循環器作動薬は,高血圧や不整脈のほか多くの疾患に対する治療目的に処方されている。ここでは循環作動薬のなかで特に頻度の高いβ遮断薬中毒とカルシウム拮抗薬中毒について述べる。
[Ⅰ]β遮断薬中毒††
診断のポイント
【1】高血圧や不整脈,心不全の既往。
【2】内服歴や過量内服を示唆する所見(薬包など)がある。
【3】低血圧や徐脈。
【4】せん妄,昏睡,けいれんの出現。
【5】低血糖,気管支喘息の出現。
緊急対応の判断基準
ショックや不整脈を伴う重症例であれば,高度医療機関への搬送を考慮する。
症候の診かた
【1】非徐放薬の過量内服では,服用後2時間以内,長くても6時間以内に症状が出現する。
【2】徐放薬の過量内服では,服用後24時間経過し症状が出現することがある。
【3】心収縮力の低下によりショックをきたす。

__課題一覧__
**A)** 本文の「診断のポイント」に挙げられている項目をすべて列挙してください。
**B)** 本文のうち、「循環器作動薬は,高血圧や不整」から「ショックや不整脈を伴う重症例であれば,高度医療機関への搬送を考慮する。」までを一字も変えずに抜き出してください。
**C)** 次の記述(i)〜(iii)がそれぞれ本文と一致するかどうかを「はい」か「いいえ」で答え、判断の根拠となる本文の語句をそのまま引用してください。
(i) 徐放薬を過量内服した場合、服用後24時間たってから症状が出ることがある。
(ii) 非徐放薬を過量内服した場合、症状は服用後12時間以上たってから出る。
(iii) ショックや不整脈を伴う重症例では、高度医療機関への搬送を考慮する。

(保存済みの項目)

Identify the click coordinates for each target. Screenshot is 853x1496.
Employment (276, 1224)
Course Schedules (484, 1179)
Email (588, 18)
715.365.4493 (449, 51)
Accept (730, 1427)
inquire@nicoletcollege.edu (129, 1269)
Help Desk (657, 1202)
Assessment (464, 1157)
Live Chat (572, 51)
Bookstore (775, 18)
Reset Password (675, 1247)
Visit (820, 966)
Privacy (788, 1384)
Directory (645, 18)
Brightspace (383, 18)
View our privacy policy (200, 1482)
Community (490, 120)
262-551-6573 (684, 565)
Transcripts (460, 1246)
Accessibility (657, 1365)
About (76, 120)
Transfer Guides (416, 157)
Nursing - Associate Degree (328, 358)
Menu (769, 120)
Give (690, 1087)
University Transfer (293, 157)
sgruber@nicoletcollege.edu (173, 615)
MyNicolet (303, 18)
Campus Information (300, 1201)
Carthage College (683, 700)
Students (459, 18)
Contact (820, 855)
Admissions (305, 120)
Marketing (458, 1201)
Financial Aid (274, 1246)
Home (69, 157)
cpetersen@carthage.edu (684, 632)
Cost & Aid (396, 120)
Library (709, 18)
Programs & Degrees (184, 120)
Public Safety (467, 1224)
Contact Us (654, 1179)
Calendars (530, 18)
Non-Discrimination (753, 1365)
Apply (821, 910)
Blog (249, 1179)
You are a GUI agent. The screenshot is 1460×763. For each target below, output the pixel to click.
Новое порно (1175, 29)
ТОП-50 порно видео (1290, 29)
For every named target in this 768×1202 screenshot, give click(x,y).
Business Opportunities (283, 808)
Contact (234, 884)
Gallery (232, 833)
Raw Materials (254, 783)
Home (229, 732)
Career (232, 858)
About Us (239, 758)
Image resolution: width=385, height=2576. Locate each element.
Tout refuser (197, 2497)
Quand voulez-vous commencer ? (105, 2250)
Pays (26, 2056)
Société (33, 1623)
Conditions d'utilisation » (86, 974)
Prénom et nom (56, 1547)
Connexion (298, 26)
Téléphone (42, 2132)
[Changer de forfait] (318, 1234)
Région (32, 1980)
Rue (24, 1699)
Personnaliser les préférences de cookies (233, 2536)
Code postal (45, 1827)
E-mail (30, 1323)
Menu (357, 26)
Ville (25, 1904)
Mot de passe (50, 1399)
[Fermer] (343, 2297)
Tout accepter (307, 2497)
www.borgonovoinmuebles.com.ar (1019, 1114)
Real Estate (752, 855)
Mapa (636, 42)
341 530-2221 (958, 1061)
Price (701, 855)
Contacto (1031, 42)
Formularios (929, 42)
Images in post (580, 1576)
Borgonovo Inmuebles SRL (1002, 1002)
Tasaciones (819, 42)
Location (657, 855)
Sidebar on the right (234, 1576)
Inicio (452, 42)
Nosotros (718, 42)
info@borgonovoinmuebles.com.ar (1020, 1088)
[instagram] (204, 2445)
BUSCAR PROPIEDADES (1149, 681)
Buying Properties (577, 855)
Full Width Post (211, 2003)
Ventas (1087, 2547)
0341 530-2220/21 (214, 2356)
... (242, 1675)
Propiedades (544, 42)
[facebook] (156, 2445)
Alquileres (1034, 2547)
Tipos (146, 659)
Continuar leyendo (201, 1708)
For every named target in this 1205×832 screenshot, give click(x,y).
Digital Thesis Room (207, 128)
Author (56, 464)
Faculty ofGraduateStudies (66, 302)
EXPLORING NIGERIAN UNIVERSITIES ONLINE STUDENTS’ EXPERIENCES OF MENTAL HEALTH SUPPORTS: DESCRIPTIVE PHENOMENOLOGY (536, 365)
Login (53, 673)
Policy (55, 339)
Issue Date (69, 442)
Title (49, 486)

__番号別解答__
**A)**
・高血圧や不整脈,心不全の既往。
・内服歴や過量内服を示唆する所見(薬包など)がある。
・低血圧や徐脈。
・せん妄,昏睡,けいれんの出現。
・低血糖,気管支喘息の出現。

**B)**
循環器作動薬は,高血圧や不整脈のほか多くの疾患に対する治療目的に処方されている。ここでは循環作動薬のなかで特に頻度の高いβ遮断薬中毒とカルシウム拮抗薬中毒について述べる。
[Ⅰ]β遮断薬中毒††
診断のポイント
【1】高血圧や不整脈,心不全の既往。
【2】内服歴や過量内服を示唆する所見(薬包など)がある。
【3】低血圧や徐脈。
【4】せん妄,昏睡,けいれんの出現。
【5】低血糖,気管支喘息の出現。
緊急対応の判断基準
ショックや不整脈を伴う重症例であれば,高度医療機関への搬送を考慮する。

**C)**
(i) はい。「徐放薬の過量内服では,服用後24時間経過し症状が出現することがある。」
(ii) いいえ。「非徐放薬の過量内服では,服用後2時間以内,長くても6時間以内に症状が出現する。」
(iii) はい。「ショックや不整脈を伴う重症例であれば,高度医療機関への搬送を考慮する。」